You’re generally safe to drive once your wound has healed and you’re free of dressings, which typically lines up with the two-week mark after stitches come out. The key test is whether you can comfortably grip the steering wheel with enough force to control the car. Check with your insurance company before getting back behind the wheel, as some policies have specific requirements after hand surgery.

Getting Back to Full Use

Between weeks two and six, you’ll gradually return to normal activities. Typing and keyboard work usually become manageable around two to three weeks, though you may not be able to sustain it for hours at a time right away. Jobs that involve repeated gripping, lifting, or manual pressure on the hand can require up to six weeks off.

Grip strength recovers over the course of several months. The six-month mark is when studies typically measure final outcomes, and most patients show significant improvements in grip power, range of motion, and the ability to perform daily tasks by that point. The thumb may feel stiff or tender at the incision site for several weeks, but this gradually fades. Some people notice a small, firm lump at the surgical site as scar tissue forms. This is normal and usually softens over time.

Complication Rates

Open trigger release is a low-risk procedure. In a study of 795 procedures, the overall complication rate was 12%, but the vast majority of those were minor issues like lingering pain, swelling, or temporary stiffness, which affected about 5% of patients and resolved on their own. More notable complications were uncommon: triggering came back in 2.6% of cases, a finger contracture (where the finger doesn’t fully straighten) developed in 2.5%, and superficial infection occurred in 1%. Nerve irritation happened in only 0.3% of cases, and bowstringing (where the tendon visibly pops forward under the skin) in 0.1%.
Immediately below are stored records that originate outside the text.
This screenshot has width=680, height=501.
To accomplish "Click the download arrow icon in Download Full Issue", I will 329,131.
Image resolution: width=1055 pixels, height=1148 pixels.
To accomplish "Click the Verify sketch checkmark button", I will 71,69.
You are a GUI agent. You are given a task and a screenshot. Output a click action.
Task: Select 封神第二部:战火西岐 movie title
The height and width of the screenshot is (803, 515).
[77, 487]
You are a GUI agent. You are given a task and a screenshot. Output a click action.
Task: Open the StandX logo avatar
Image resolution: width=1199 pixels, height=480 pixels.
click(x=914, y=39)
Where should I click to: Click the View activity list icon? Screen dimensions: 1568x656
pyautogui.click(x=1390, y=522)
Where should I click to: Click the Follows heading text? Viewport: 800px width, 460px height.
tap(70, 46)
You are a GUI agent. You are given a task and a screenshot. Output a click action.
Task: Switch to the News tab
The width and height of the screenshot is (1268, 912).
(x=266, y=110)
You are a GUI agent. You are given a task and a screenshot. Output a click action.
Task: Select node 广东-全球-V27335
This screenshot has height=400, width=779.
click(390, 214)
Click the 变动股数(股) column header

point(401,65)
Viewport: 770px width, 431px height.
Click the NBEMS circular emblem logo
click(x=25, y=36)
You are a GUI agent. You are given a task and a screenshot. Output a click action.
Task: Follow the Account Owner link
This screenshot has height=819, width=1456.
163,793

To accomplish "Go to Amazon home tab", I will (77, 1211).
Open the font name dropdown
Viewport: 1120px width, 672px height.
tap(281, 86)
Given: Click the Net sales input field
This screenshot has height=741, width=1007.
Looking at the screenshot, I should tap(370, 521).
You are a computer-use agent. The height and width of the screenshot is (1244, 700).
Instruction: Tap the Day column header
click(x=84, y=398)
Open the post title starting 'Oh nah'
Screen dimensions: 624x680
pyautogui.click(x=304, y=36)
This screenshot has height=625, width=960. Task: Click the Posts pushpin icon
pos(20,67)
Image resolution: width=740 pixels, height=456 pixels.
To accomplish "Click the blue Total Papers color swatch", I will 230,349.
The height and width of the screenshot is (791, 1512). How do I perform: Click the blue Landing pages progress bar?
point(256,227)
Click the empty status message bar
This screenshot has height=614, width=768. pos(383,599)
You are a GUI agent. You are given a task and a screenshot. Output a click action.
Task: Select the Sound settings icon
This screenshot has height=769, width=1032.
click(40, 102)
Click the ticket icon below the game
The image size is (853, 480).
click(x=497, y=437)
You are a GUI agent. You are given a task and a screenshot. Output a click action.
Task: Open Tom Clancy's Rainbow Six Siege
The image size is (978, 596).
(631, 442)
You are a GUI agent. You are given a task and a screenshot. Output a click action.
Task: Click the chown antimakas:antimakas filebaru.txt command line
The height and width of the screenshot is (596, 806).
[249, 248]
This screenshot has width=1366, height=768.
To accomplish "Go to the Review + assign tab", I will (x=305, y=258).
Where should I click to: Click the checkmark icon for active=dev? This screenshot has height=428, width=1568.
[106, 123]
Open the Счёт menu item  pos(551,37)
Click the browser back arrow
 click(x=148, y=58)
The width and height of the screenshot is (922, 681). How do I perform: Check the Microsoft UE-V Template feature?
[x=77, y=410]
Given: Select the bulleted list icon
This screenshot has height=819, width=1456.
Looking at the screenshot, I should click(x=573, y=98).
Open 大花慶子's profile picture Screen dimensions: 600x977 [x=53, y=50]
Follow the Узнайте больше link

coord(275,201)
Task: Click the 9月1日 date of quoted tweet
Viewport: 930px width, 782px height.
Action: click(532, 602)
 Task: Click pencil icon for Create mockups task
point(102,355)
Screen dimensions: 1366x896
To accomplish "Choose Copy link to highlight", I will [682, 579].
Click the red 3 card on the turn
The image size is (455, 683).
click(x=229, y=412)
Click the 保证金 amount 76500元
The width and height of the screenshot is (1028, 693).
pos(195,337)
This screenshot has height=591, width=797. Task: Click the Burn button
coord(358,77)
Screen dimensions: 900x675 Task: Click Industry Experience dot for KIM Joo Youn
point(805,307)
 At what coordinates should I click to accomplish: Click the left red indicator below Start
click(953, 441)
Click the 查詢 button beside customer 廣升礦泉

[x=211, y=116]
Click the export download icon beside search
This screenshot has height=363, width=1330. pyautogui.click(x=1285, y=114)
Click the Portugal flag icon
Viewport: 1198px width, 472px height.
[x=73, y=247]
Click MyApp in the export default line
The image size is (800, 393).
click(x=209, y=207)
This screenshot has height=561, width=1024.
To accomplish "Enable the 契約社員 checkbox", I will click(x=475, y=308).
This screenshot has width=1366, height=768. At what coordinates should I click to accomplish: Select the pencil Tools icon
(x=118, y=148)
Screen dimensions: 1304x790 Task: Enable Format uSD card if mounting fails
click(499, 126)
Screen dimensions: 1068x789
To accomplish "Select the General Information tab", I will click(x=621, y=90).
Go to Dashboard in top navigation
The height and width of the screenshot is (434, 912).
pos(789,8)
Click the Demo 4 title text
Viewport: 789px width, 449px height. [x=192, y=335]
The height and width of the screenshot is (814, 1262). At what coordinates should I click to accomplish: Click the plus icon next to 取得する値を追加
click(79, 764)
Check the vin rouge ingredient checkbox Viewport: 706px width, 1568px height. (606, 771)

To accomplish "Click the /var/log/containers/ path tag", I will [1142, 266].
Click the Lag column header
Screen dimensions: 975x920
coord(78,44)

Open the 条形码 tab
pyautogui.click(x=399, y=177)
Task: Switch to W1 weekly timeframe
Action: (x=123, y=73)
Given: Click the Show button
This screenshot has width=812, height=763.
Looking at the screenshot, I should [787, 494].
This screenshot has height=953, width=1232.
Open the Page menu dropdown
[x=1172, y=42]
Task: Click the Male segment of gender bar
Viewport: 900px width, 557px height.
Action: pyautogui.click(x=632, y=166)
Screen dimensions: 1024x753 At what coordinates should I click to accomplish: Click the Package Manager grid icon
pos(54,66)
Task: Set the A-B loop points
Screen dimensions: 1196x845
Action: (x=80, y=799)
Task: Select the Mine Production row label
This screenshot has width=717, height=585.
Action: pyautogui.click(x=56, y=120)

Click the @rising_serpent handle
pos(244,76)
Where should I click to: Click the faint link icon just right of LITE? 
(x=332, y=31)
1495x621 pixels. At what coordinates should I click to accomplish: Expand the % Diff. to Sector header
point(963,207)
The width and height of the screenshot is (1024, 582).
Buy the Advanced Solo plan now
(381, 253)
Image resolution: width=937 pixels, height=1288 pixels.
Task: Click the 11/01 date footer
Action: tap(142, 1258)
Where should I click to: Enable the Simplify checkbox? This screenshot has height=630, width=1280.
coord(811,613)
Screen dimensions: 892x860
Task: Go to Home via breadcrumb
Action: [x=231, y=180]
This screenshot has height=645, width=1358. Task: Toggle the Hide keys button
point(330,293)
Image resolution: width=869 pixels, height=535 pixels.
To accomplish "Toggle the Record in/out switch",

The overall rate of complications serious enough to need a second surgery was 2.4%. In pediatric patients, recurrence rates after trigger thumb release have been reported at about 5.6%, with younger children at higher risk of recurrence.

What a Good Recovery Looks Like

By two weeks, your stitches are out and you’re using your hand for light tasks. By three to four weeks, most daily activities feel manageable. By six weeks, you can return to heavy or repetitive hand use. And by six months, grip strength and overall hand function should be back to normal or better than before surgery. The clicking or locking sensation that brought you to surgery in the first place resolves immediately once the tendon sheath is released, so you’ll notice that difference right away, even while the surgical site is still healing.